* begin Document section *

A practical LOI framework built for the realities of RV and marine service acquisitions — covering technician retention, warranty authorization transfers, seasonal cash flow, and SBA-compatible deal structures.
An LOI (Letter of Intent) is the critical first formal step in acquiring an RV or boat repair business. It establishes the proposed purchase price, deal structure, key conditions, and exclusivity period before either party invests heavily in due diligence or legal fees. In the RV and marine repair industry, a well-crafted LOI goes beyond standard business acquisition language — it must address the transferability of manufacturer warranty authorization agreements (RVIA, ABYC, major OEM brands), the retention of certified technicians who drive the shop's revenue, seasonal working capital considerations, and the proper valuation of parts inventory and shop equipment. Most deals in this space close between 2.5x and 4.5x SDE, often financed through SBA 7(a) loans with a seller note or seller rollover equity component. Getting the LOI right sets the tone for everything that follows — a vague LOI leads to expensive renegotiations during due diligence, while an overly aggressive LOI can kill seller goodwill and cause key staff to start looking for the exits. This guide walks through every major section of the LOI with example language and negotiation notes specific to RV and boat repair transactions.
Find RV & Boat Repair Businesses to AcquireParties and Business Identification
Clearly identifies the buyer entity, the seller, and the business being acquired. In RV and marine repair acquisitions, this section should specify whether the transaction includes real estate, and whether the buyer is acquiring assets or the operating entity.

* end Document section *
* begin Supplied information *

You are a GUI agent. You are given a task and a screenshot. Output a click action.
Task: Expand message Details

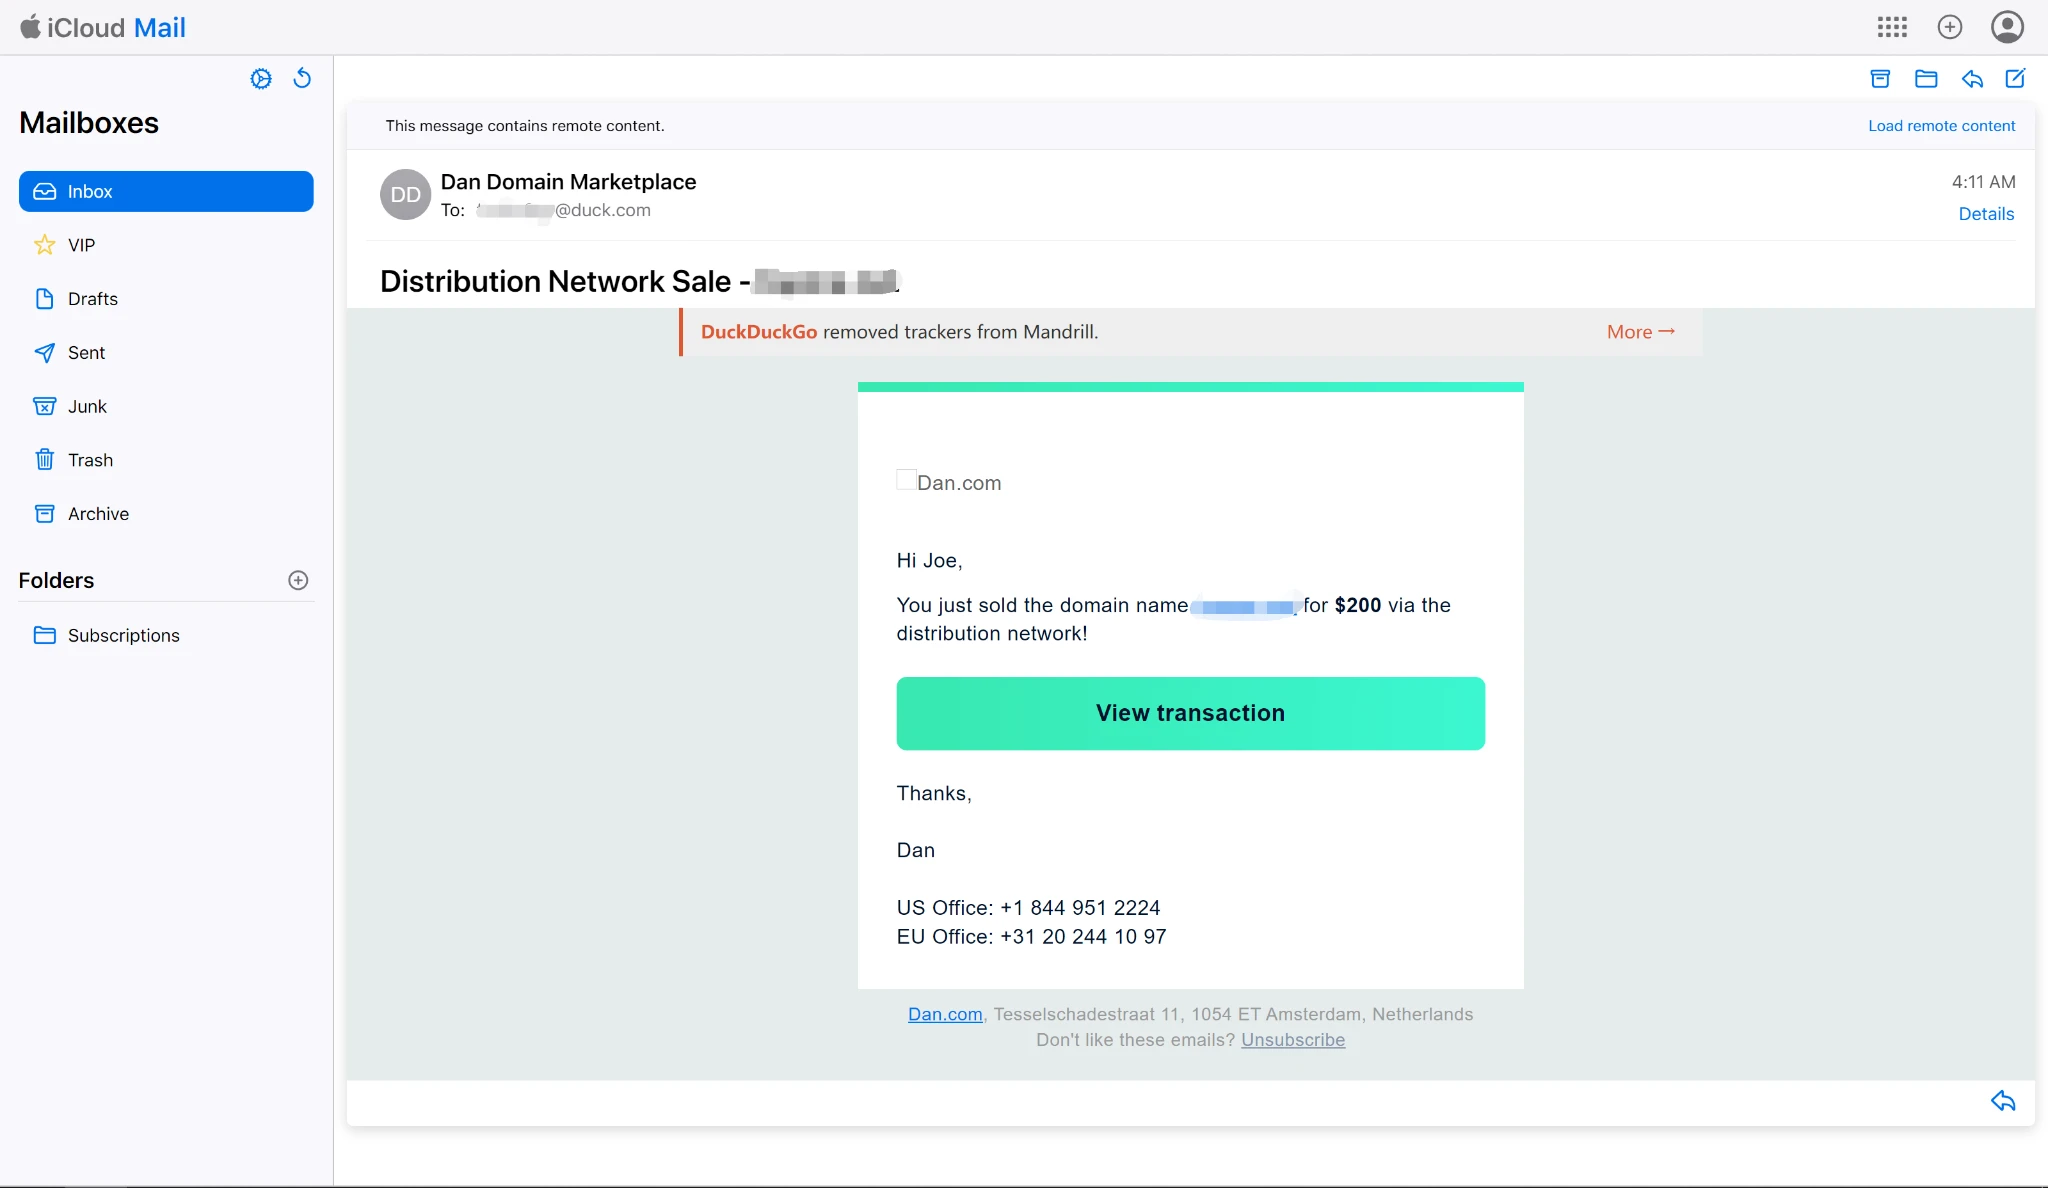pyautogui.click(x=1986, y=214)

* end Supplied information *

List of tasks »
**1.** In the LOI guide, between what multiples of SDE do most RV and marine repair deals close?
**2.** Does each statement agree with the LOI guide? Answer yes or no for each, quoting the words that decide it.
(a) The LOI comes before either party invests heavily in due diligence or legal fees.
(b) A vague LOI tends to keep due diligence costs low.
(c) The section identifying the parties should state whether the transaction includes real estate.

The results »
**1.** Between 2.5x and 4.5x SDE.

**2.**
(a) Yes: "before either party invests heavily in due diligence or legal fees"
(b) No: "a vague LOI leads to expensive renegotiations during due diligence"
(c) Yes: "this section should specify whether the transaction includes real estate"